After wandering through several distinct gardens, past cascading streams and ponds, across various types of bridge, we came to the extraordinary historic Terrace Gardens. This magnificent Italianate garden marks the first stage of Sarah P. Duke Gardens. It features a fish pool, rock garden, rose, azalea and camellia displays, a butterfly garden and more. The terraced beds are filled with bulbs, annuals, perennials, ornamental grasses and container plantings, and the steps lead up to a wisteria-covered pergola. The highlight feature is the Roney fountain, which was donated to Duke University in 1897. It was restored and moved from East Campus to this perfect spot in 2011.
It’s hard to imagine, but this glorious landscape was wrested from a debris-filled ravine.
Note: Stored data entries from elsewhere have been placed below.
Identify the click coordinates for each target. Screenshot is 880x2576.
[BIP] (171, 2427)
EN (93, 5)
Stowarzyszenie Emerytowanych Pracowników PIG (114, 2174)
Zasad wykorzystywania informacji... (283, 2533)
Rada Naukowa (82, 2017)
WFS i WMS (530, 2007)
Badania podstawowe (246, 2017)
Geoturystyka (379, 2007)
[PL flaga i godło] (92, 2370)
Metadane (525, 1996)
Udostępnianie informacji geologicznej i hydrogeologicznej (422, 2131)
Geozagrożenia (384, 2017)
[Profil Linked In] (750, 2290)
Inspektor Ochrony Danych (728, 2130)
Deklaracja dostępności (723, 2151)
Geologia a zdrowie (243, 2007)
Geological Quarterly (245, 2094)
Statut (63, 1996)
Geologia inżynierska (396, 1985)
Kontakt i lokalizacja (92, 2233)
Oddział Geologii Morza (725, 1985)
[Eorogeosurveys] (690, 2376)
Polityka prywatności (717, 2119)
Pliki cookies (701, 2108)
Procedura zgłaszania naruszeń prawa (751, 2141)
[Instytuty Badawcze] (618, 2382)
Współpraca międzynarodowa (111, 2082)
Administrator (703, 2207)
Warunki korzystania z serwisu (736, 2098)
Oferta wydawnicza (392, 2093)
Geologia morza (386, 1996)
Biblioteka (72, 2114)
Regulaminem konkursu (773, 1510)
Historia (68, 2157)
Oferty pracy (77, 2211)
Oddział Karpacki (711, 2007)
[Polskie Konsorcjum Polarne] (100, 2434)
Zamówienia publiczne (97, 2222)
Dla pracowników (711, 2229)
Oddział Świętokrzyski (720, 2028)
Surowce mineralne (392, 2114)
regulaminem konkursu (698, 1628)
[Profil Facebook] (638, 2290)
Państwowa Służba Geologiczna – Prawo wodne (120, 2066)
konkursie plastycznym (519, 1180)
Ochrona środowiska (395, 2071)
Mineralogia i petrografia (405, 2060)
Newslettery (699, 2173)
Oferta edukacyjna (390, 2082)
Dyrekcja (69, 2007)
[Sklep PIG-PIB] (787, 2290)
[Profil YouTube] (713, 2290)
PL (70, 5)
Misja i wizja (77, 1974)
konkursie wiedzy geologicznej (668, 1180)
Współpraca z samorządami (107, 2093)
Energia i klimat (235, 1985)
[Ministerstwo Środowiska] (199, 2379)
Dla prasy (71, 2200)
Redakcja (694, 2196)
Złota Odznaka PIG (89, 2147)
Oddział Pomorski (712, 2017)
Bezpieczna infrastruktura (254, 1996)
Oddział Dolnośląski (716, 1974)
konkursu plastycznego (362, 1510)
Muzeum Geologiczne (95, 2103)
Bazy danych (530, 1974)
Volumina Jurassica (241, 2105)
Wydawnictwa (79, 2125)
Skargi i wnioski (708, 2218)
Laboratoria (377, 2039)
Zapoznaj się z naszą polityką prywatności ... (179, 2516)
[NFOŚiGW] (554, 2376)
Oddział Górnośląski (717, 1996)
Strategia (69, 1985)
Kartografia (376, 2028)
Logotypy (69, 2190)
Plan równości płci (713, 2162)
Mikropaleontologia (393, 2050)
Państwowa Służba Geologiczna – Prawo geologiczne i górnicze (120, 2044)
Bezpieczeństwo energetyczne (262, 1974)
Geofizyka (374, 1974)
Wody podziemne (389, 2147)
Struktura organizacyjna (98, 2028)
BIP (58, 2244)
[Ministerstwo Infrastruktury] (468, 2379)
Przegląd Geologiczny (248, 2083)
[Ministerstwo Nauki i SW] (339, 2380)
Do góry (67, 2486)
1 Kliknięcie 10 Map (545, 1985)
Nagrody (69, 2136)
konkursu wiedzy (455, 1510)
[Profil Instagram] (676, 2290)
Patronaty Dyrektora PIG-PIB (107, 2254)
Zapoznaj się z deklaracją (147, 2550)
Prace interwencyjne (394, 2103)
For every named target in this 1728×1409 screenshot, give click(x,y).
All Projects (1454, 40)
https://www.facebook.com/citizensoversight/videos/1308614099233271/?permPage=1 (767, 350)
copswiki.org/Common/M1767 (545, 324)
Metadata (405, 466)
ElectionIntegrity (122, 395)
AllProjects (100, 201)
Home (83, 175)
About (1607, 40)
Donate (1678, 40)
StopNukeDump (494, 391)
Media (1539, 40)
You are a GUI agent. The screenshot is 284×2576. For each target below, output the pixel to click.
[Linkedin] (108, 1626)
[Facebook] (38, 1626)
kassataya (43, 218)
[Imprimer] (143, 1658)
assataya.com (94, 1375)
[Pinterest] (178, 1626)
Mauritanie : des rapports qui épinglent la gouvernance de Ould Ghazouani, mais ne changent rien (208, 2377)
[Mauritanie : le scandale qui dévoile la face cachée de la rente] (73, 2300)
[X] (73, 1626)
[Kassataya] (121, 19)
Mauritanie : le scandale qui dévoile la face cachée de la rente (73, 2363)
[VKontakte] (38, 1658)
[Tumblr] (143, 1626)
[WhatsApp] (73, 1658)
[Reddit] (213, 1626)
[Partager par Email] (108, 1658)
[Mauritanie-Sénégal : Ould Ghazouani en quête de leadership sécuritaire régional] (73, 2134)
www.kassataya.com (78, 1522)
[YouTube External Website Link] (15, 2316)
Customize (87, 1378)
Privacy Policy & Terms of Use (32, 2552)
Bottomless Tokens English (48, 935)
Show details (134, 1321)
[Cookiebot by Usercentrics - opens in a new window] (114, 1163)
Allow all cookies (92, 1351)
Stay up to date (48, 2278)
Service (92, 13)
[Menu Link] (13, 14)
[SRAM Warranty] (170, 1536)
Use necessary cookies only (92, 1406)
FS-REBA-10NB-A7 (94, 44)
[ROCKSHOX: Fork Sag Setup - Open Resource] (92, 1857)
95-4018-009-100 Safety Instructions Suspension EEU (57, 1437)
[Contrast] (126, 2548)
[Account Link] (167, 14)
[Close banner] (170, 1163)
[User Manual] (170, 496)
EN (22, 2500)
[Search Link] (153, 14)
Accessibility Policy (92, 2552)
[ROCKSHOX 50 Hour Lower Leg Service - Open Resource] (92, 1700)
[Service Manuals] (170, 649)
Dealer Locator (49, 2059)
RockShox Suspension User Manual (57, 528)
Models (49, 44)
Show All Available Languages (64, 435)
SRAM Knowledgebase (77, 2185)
The idea of a public garden arose in the early 1930s, due to the vision and enthusiasm of Dr. Frederic M. Hanes, an early member of the original faculty of Duke Medical School. Dr. Hanes had a passion for gardening and was determined to convert the ravine, which he walked past every day, into a garden of his favorite flower, the iris. In the previous decade, the land had been under consideration for creation of a lake, but funds were short and that project had been abandoned. So the idea for a garden took root.
Dr. Hanes persuaded his friend Sarah P. Duke, widow of one of the university’s founders, to give $20,000 to finance a garden that would bear her name. Unfortunately the wrong spot was selected for the initial garden. In 1935, in the area that is now the South Lawn, more than 100 flower beds bloomed with 40,000 irises, 25,000 daffodils, 10,000 small bulbs, and assorted annuals — but heavy summer rains and the flooding stream caused washouts and disease, including iris rot. By the time Sarah P. Duke died in 1936, the original gardens were in decline.
Dr. Hanes stepped up again, convincing Sarah’s daughter, Mary Duke Biddle, to construct a new garden on higher ground as a fitting memorial to her mother. Ellen Biddle Shipman (1869–1950), a pioneer in American landscape design, was selected to design the plans for both the construction and the plantings — and the glorious Terrace Gardens became a reality, dedicated in April 1939.
Beautiful gardens, definitely worth a visit!